When the boy showed a lack of spirit to learn because his parents could not afford to send him to a good school, she got angry and scolded the boy for not accepting her books.
A mentor puts a great deal of faith in a person whom he mentors because something tells him that the person has some potential and needs encouragement. A school teacher spends a great deal of time with a student and observes him or her much more than some parents so learns about his strength and weakness.
Often parents push their children in a direction of their own making like they may want their son to be a doctor or an engineer even if he does not show any aptitude or interest for it. A mentor knows the interest of the person and encourages it. That is the big difference.
It took a sharp eyed school teacher to spot the incredible artistic ability in a child who was laughed at and bullied by his classmates just because he was autistic. Even his parents did not know how to handle him so the child was always sad and withdrawn but his new teacher was so gentle with him and encouraged to draw and paint. He easily won the art contest organized by the school and his painting was chosen as the cover of the annual magazine. It is a beautiful movie called Tare jamin par ( Stars on the ground) starring Amir Khan and is worth watching. There you will learn a lot about mentoring. I include here the link to the movie for you to enjoy.
I was guided by a famous scientist who saw my rice experiments one day that was not doing well and said that excuses even if valid do not impress people. Only success does so he gave me the opportunity to work with farmers. I had a lot of experience in working with farmers in other countries so I happily got on with it like duck to water and produced excellent result. He was a true mentor who knew about my strength and put it to good use.
This is the key. A mentor uses the strength of a person and ignores his weaknesses. He always says — you can do better than this.
I remember one incident in my high school class of geography when one day our teacher asked me who had drawn the maps in my homework notebook. When I said that I had drawn it, he did not believe me and asked if I had brothers and sisters who were in college. I said yes, my brother was in college and taking up geography in his Masteral class. This convinced our teacher that it was my brother who had drawn the maps so professionally and hit my hand with a ruler that really hurt. I did not cry and was very indignant because I was telling the truth but the teacher still could not believe me so I took a chalk and asked him to name a country that I would then draw the map of freehand on the blackboard.
He asked me to draw the map of Italy which I promptly drew almost to scale and showed all the major cities and the Alps in the north as well as the plains of Lombardy and the cities in Sicily. That made his jaws drop but he told everyone later that I was his best student.

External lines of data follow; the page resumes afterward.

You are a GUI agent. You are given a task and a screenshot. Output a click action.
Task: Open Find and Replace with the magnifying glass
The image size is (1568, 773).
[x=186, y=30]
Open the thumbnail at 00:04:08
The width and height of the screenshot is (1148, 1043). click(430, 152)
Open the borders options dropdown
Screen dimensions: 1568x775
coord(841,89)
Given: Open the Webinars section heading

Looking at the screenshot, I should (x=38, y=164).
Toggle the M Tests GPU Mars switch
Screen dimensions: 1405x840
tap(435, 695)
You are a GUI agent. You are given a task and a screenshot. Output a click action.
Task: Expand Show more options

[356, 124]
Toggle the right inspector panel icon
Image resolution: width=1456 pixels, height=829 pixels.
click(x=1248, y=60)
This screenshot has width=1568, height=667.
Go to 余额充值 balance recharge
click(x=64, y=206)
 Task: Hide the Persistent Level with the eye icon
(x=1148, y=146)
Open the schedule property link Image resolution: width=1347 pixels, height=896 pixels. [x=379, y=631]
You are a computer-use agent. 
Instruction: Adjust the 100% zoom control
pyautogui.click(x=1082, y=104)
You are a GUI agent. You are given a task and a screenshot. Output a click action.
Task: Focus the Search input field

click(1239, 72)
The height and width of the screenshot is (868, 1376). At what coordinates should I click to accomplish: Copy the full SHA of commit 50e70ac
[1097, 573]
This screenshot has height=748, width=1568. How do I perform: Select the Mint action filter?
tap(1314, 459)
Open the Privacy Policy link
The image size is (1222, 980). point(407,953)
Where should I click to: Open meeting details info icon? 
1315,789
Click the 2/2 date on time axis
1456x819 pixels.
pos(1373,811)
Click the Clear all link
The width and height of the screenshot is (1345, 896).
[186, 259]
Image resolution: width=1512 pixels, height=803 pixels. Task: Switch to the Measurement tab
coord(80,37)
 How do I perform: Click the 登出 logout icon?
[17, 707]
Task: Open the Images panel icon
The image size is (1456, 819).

A mentor does not disbelieve a person a priori and puts his faith in a person. Some of my mentors became my lifelong supporters and always answered my letters to them no matter where I was in the world. It became a beautiful relationship that lasted until they died. I miss them terribly.
The time we all get to spend in this world is precious and fleeting. It passes so quickly that most people do not realize how precious and fleeting until it is gone. It is therefore imperative that we make the most of it while it lasts and take every opportunity that may come our way to reach our true potential.
It is also important that we in our turn give back to the society what we received and much more than what we received so it becomes a duty, nay an obligation to mentor someone who is meek and humble but like a rough cut diamond that needs faceting and polishing.
So be a mentor to someone and give him or her the helping hand.